**Fragment dokumentu:**
Biorę wdech. Wydycham niebieskie niebo. Jestem gotowa.
Skromna teoria donosu #42
2020-08-15 21:26:23
Do… do… do… donosy
To były wybory burmistrza, czy do rady jakieś, może też inne, nie pamiętam. Ale właśnie wtedy, pod moimi nogami, na ulicy (i zatknięta za ploty, bramy, furtki) pojawiły się ULOTKO -DONOSY informujące , że jeden z kandydatów to mieszkał za granicą (gdyby to była kobieta - to wiadomo, latawica, ale że kandydat był panem - wątek rozwinięto) Otóż – zamiast siać i orać, jak w miejscowości tej przyjęto za słuszne i obrazujące życia trudy – on biznes miał! Jakiś…. Bo nie doniesiono jaki, ale oskarżenie podkreślono wykrzyknikiem. I – tutaj ogrom zaniepokojenia donoszącego był oczywisty – biznes kandydata bowiem splajtował!
Pokiwałam głową, bo wiem, że żadna plajta fajna nie jest, ani finansowa, ani moralna. Ale był ciąg dalszy owego donosu, ostrzegający, przestrzegający oraz gromy rzucający.
Czytano te donosy z wypiekami na twarzach, u jednych -spowodowanych gniewem u innych, mieszanką ekscytacji i satysfakcji.
Ponieważ nie można było wystarać się o ukaranie za zagraniczną plajtę – ta pasja donosicielska znalazła ujście w indywidualnym rozpowszechnianiu tej wieści. A rozpowszechniano nad ranem. Gdy nie śpią tylko chorzy na bezsenność. A rzeczywiście nie spali. I widzieli. Koloryt lokalny.
Moja miejscowość w ogóle słynie z donosów, w PRL-u były bardziej kwieciste, a donos na mnie to już wyglądał jak twitt, albo sms. Był też donos -zdjęcie posłanego do wszystkich świętych w celach rozpoznawczo wywiadowczych.
Teraz donoszenie jest takie łatwe, proste, a być może także - przyjemne. Nie wiem. Podejrzewam, że donosiciel to ktoś o określonych cechach i psycholog – profiler nie miałby kłopotu z dookreśleniem tego kogoś
Ale dziś nie mam instynktu tropiciela. I nawet się trochę martwię, że sztuka pisania donosów zmienia się w doprawdy donosicielstwo przypomina to tablicę facebookową. Każdy może. O każdej porze.
Kraina czystych sumień ma się dobrze, a ustawianie bliźnich w szeregu służy porządkowi i estetyce przypominającej koszary.

**Zawartość danych:**
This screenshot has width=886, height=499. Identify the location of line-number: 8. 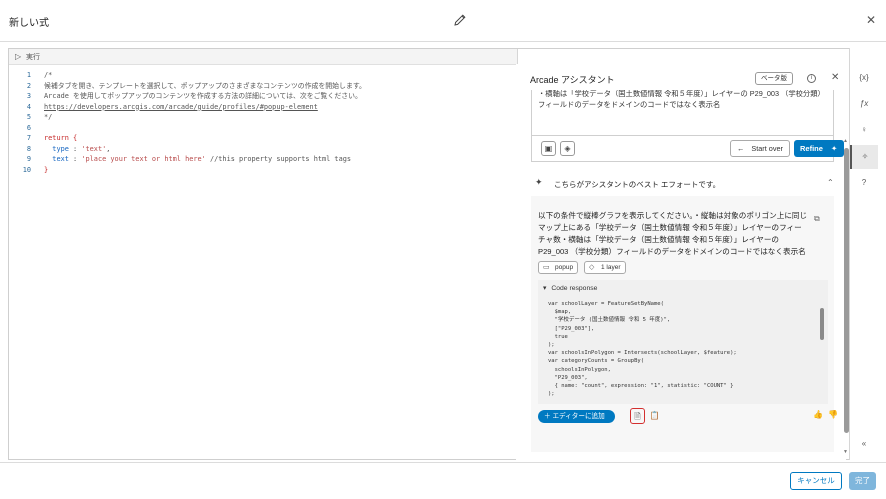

---

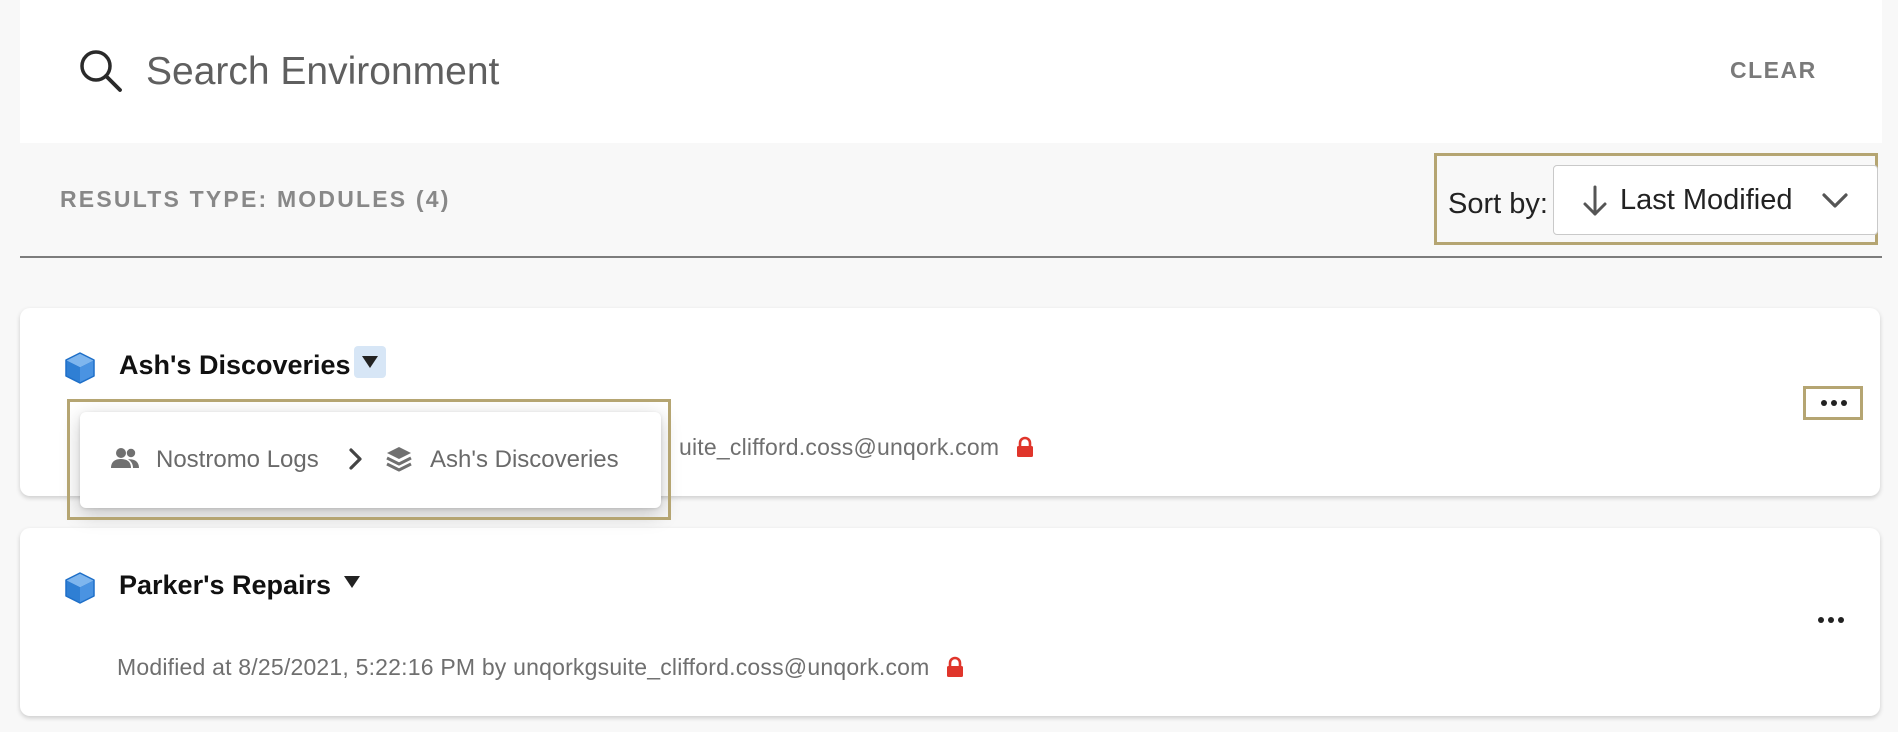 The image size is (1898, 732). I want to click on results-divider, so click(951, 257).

**Polecenie:** Proszę wyodrębnić z tekstu o donosach wszystko od słów „Ponieważ nie można” w dół aż po słowa „widzieli. Koloryt lokalny.”, bez żadnych zmian.

**Odpowiedź na polecenie:**
Ponieważ nie można było wystarać się o ukaranie za zagraniczną plajtę – ta pasja donosicielska znalazła ujście w indywidualnym rozpowszechnianiu tej wieści. A rozpowszechniano nad ranem. Gdy nie śpią tylko chorzy na bezsenność. A rzeczywiście nie spali. I widzieli. Koloryt lokalny.